## GIVEN TASK 1
According to the oil change write-up, how many quarts of engine oil are added once the old oil has been extracted?
## GIVEN TASK 2
Please copy word for word the stretch of the oil change write-up from "After removing engine" through "start oil extraction.".

## DOCUMENT EXCERPT
+-------+

DIY oil change, step by step, with pictures
 
6 Attachment(s)
First of all, Happy New Year to everybody, I wish all of us safe and pleasant rides and no dealership visits.
Last weekend I decided to do first oil change on my 08 C300. For all the people interested in doing it yourself or just curious what it takes to do it I’m posting illustrated process.
My car is 6 months old and from the day one I knew that I’m not going to wait 10K miles to do first oil change and I knew that I’ll be doing it myself.
I was planning do oil change at 6-6.5K but Michigan cold weather kept me for doing it until last weekend.
On the first picture (“what’s needed”) you’ll see 9 quarts of Mobil 1- 0W40 motor oil, K&N HP7004 oil filter, small oil extractor and couple of other accessories.
Picture “7K oil change” is showing engine temperature around 55°C.
Picture “Engine cover” shows engine cover removal instruction.
After removing engine cover, remove oil dipstick and insert suction hose until hit the bottom of the oil pan. Other end of the hose insert in draining container.
Remove old oil filter, I was able to do it by hand and start oil extraction.
It took quite a while for electrical oil extractor to pull all of the oil out. I was even thinking what to do if that small pump gives up (it was really hot) right in the middle of process…
While extraction is in the progress, it’s time to change oil filter. Its very simple process: pull old filter straight out, remove two smaller O rings from the bottom of the assembly and one large around the cap and replace them with new ones (filter does come with new rings included in the box).Slide new filter back in to the cap and you are all set. Old (OEM) filter was MANN HU 718/5.
When the oil extraction is complete pull out hose, slide the dipstick back, put the new oil filter in place and start adding engine oil (8.5 quarts). When finished screw filler cap back and return engine cover.

+-------+

## PROVIDED INFORMATION
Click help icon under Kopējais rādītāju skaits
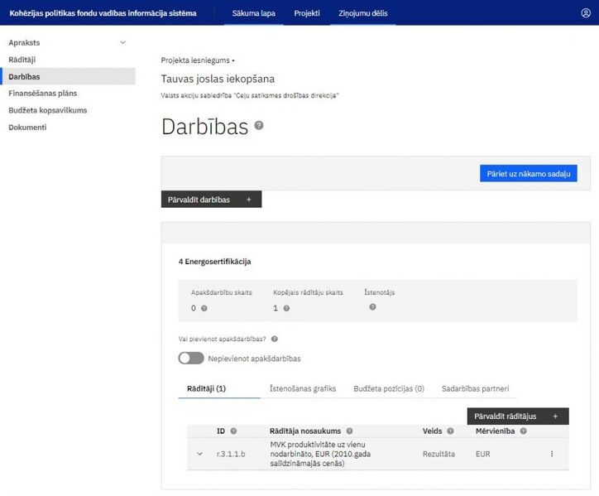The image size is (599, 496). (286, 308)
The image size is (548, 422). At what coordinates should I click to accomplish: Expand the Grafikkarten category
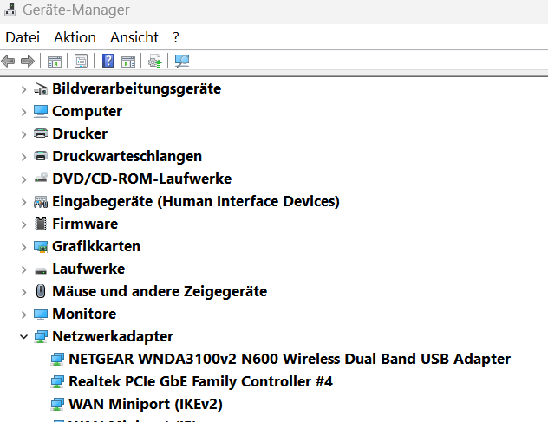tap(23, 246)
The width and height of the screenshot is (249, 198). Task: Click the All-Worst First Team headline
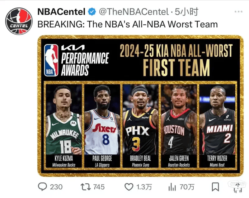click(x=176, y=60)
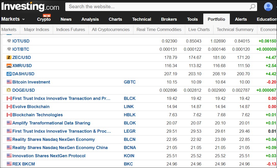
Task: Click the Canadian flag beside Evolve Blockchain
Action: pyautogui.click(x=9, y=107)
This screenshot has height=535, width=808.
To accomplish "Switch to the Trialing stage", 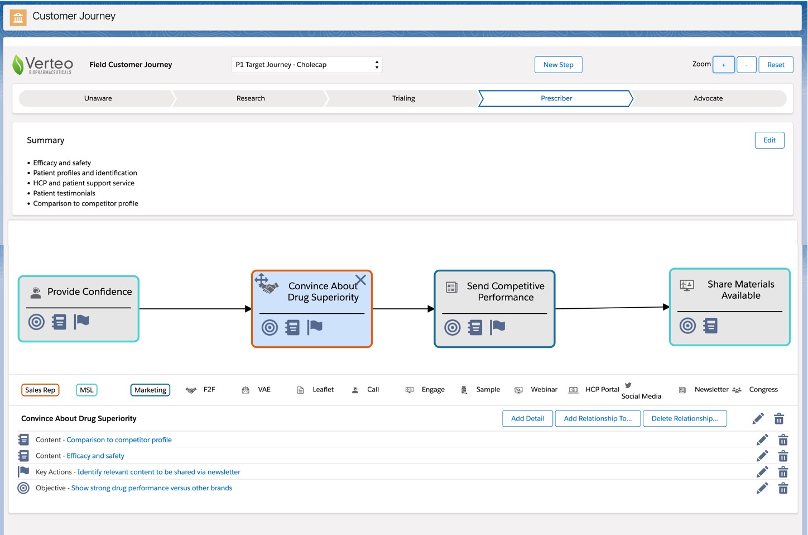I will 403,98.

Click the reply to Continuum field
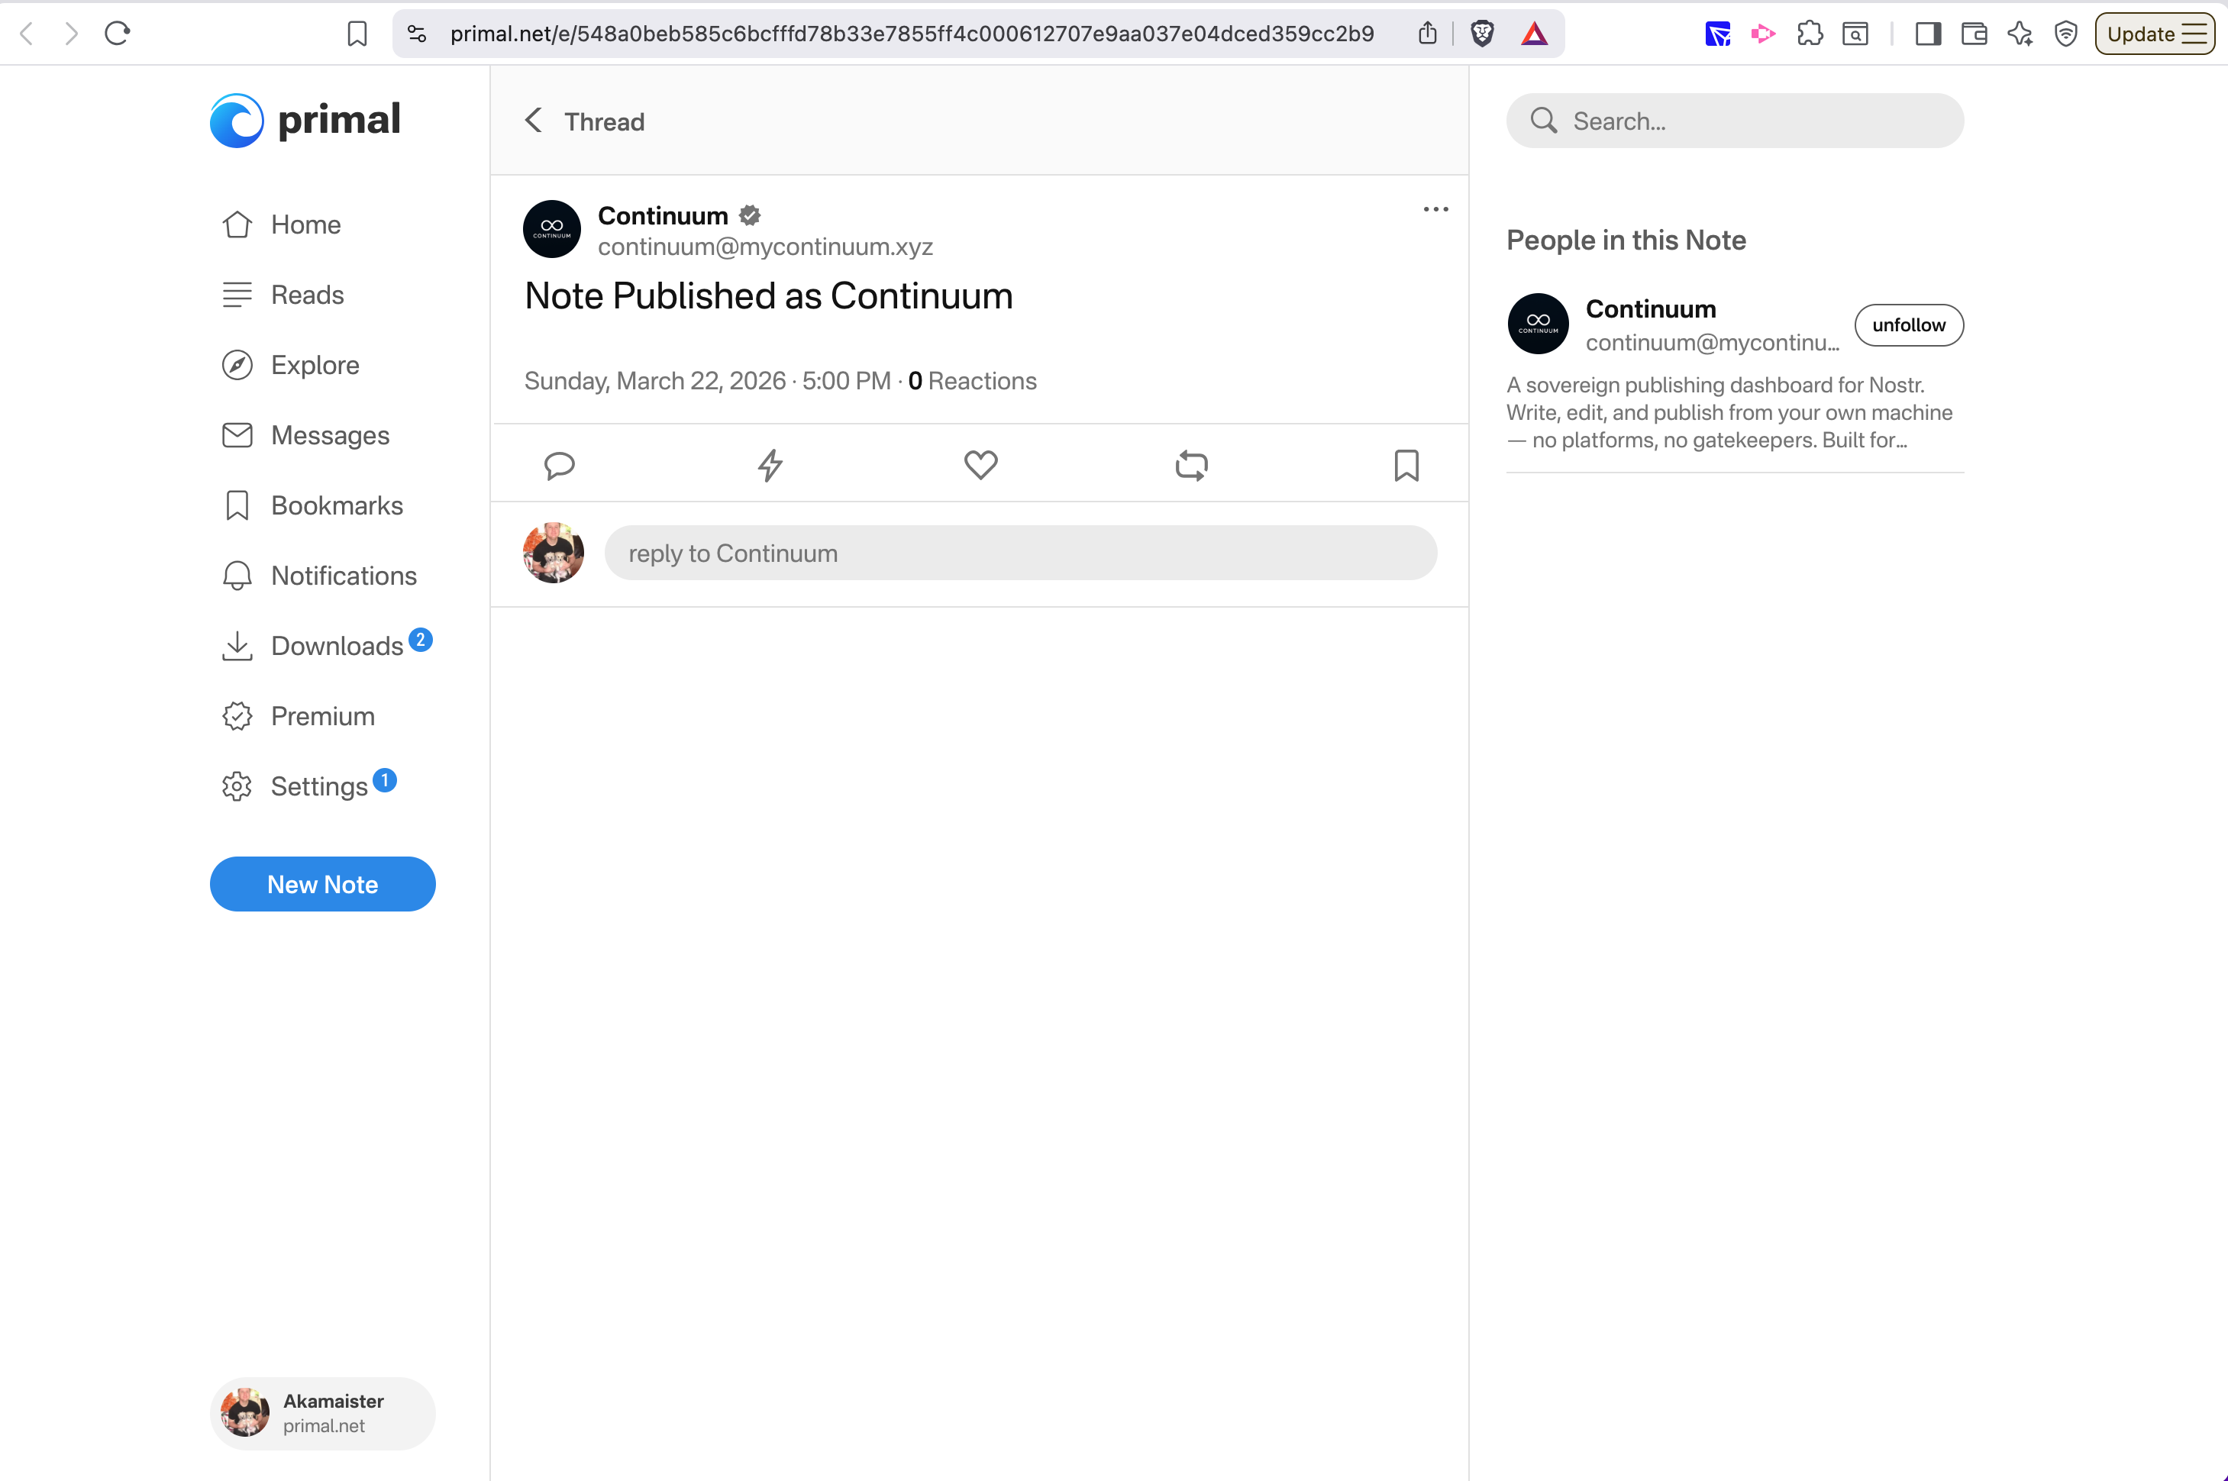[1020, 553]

+-------+

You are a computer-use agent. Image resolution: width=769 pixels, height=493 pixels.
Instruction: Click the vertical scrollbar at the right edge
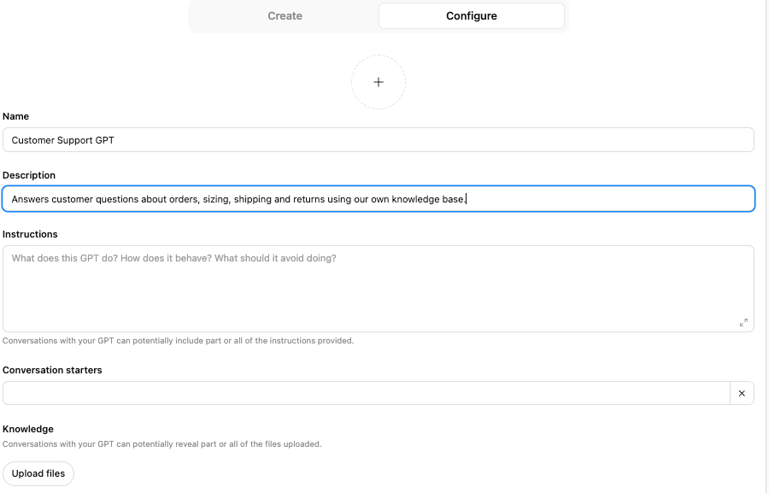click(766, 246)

+-------+

## COMPLETE RESPONSE 1
8.5 quarts.

## COMPLETE RESPONSE 2
After removing engine cover, remove oil dipstick and insert suction hose until hit the bottom of the oil pan. Other end of the hose insert in draining container.
Remove old oil filter, I was able to do it by hand and start oil extraction.